Given records.
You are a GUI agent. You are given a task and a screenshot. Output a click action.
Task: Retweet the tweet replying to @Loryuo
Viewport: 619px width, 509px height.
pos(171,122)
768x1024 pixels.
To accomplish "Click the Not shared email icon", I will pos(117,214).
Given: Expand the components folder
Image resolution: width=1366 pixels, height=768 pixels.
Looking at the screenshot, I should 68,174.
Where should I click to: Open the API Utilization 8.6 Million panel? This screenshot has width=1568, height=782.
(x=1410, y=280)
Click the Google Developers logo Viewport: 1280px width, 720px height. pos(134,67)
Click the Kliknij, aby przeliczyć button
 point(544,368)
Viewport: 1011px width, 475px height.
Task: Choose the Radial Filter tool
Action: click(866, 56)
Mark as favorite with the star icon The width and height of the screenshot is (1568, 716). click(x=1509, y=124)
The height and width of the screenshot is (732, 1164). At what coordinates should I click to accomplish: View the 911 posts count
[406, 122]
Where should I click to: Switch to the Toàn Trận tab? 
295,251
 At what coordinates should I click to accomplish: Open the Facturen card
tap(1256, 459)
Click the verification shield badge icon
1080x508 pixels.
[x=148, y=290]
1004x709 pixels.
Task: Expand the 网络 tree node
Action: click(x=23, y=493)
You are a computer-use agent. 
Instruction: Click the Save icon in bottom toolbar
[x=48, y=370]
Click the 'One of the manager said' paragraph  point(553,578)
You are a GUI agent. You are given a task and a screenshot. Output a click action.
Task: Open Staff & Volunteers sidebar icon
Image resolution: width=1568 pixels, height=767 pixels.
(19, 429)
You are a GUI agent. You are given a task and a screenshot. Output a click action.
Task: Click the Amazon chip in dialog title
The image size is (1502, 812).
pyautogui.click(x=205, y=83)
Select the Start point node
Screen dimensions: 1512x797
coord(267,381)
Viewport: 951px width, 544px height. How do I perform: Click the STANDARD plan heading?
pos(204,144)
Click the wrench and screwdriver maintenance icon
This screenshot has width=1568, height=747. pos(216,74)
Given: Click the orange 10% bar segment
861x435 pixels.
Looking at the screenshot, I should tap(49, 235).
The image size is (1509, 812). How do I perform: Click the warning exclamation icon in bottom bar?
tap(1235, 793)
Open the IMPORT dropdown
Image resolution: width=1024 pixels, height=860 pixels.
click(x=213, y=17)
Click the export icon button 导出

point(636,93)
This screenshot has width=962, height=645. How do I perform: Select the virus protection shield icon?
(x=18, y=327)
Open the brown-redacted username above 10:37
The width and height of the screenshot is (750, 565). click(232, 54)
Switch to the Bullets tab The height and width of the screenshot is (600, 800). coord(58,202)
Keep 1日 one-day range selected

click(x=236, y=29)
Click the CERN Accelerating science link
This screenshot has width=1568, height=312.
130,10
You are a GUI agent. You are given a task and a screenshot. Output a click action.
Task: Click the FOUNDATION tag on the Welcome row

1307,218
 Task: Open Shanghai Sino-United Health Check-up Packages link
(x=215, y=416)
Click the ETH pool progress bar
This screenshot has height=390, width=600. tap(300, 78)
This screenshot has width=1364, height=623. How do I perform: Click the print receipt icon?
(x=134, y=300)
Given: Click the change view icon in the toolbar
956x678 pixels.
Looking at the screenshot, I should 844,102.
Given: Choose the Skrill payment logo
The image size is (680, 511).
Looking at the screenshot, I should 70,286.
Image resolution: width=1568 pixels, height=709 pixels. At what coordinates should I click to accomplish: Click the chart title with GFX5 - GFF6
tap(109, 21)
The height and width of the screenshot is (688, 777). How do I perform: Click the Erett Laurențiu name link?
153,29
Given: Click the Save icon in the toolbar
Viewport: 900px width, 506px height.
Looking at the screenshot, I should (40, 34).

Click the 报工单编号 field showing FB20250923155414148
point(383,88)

Goal of the exercise. Please return the entire listing, unchanged.

Response to this task.
You are a GUI agent. You are given a task and a screenshot. Output a click action.
Task: Retweet the tweet replying to @Loryuo
Viewport: 619px width, 509px height.
pos(171,122)
768x1024 pixels.
To accomplish "Click the Not shared email icon", I will pos(117,214).
Given: Expand the components folder
Image resolution: width=1366 pixels, height=768 pixels.
Looking at the screenshot, I should 68,174.
Where should I click to: Open the API Utilization 8.6 Million panel? This screenshot has width=1568, height=782.
(x=1410, y=280)
Click the Google Developers logo Viewport: 1280px width, 720px height. pos(134,67)
Click the Kliknij, aby przeliczyć button
 point(544,368)
Viewport: 1011px width, 475px height.
Task: Choose the Radial Filter tool
Action: click(866, 56)
Mark as favorite with the star icon The width and height of the screenshot is (1568, 716). click(x=1509, y=124)
The height and width of the screenshot is (732, 1164). At what coordinates should I click to accomplish: View the 911 posts count
[406, 122]
Where should I click to: Switch to the Toàn Trận tab? 
295,251
 At what coordinates should I click to accomplish: Open the Facturen card
tap(1256, 459)
Click the verification shield badge icon
1080x508 pixels.
[x=148, y=290]
1004x709 pixels.
Task: Expand the 网络 tree node
Action: click(x=23, y=493)
You are a computer-use agent. 
Instruction: Click the Save icon in bottom toolbar
[x=48, y=370]
Click the 'One of the manager said' paragraph  point(553,578)
You are a GUI agent. You are given a task and a screenshot. Output a click action.
Task: Open Staff & Volunteers sidebar icon
Image resolution: width=1568 pixels, height=767 pixels.
(19, 429)
You are a GUI agent. You are given a task and a screenshot. Output a click action.
Task: Click the Amazon chip in dialog title
The image size is (1502, 812).
pyautogui.click(x=205, y=83)
Select the Start point node
Screen dimensions: 1512x797
coord(267,381)
Viewport: 951px width, 544px height. How do I perform: Click the STANDARD plan heading?
pos(204,144)
Click the wrench and screwdriver maintenance icon
This screenshot has width=1568, height=747. pos(216,74)
Given: Click the orange 10% bar segment
861x435 pixels.
Looking at the screenshot, I should tap(49, 235).
The image size is (1509, 812). How do I perform: Click the warning exclamation icon in bottom bar?
tap(1235, 793)
Open the IMPORT dropdown
Image resolution: width=1024 pixels, height=860 pixels.
click(x=213, y=17)
Click the export icon button 导出

point(636,93)
This screenshot has width=962, height=645. How do I perform: Select the virus protection shield icon?
(x=18, y=327)
Open the brown-redacted username above 10:37
The width and height of the screenshot is (750, 565). click(232, 54)
Switch to the Bullets tab The height and width of the screenshot is (600, 800). coord(58,202)
Keep 1日 one-day range selected

click(x=236, y=29)
Click the CERN Accelerating science link
This screenshot has width=1568, height=312.
130,10
You are a GUI agent. You are given a task and a screenshot. Output a click action.
Task: Click the FOUNDATION tag on the Welcome row

1307,218
 Task: Open Shanghai Sino-United Health Check-up Packages link
(x=215, y=416)
Click the ETH pool progress bar
This screenshot has height=390, width=600. tap(300, 78)
This screenshot has width=1364, height=623. How do I perform: Click the print receipt icon?
(x=134, y=300)
Given: Click the change view icon in the toolbar
956x678 pixels.
Looking at the screenshot, I should 844,102.
Given: Choose the Skrill payment logo
The image size is (680, 511).
Looking at the screenshot, I should 70,286.
Image resolution: width=1568 pixels, height=709 pixels. At what coordinates should I click to accomplish: Click the chart title with GFX5 - GFF6
tap(109, 21)
The height and width of the screenshot is (688, 777). How do I perform: Click the Erett Laurențiu name link?
153,29
Given: Click the Save icon in the toolbar
Viewport: 900px width, 506px height.
Looking at the screenshot, I should (40, 34).

Click the 报工单编号 field showing FB20250923155414148
point(383,88)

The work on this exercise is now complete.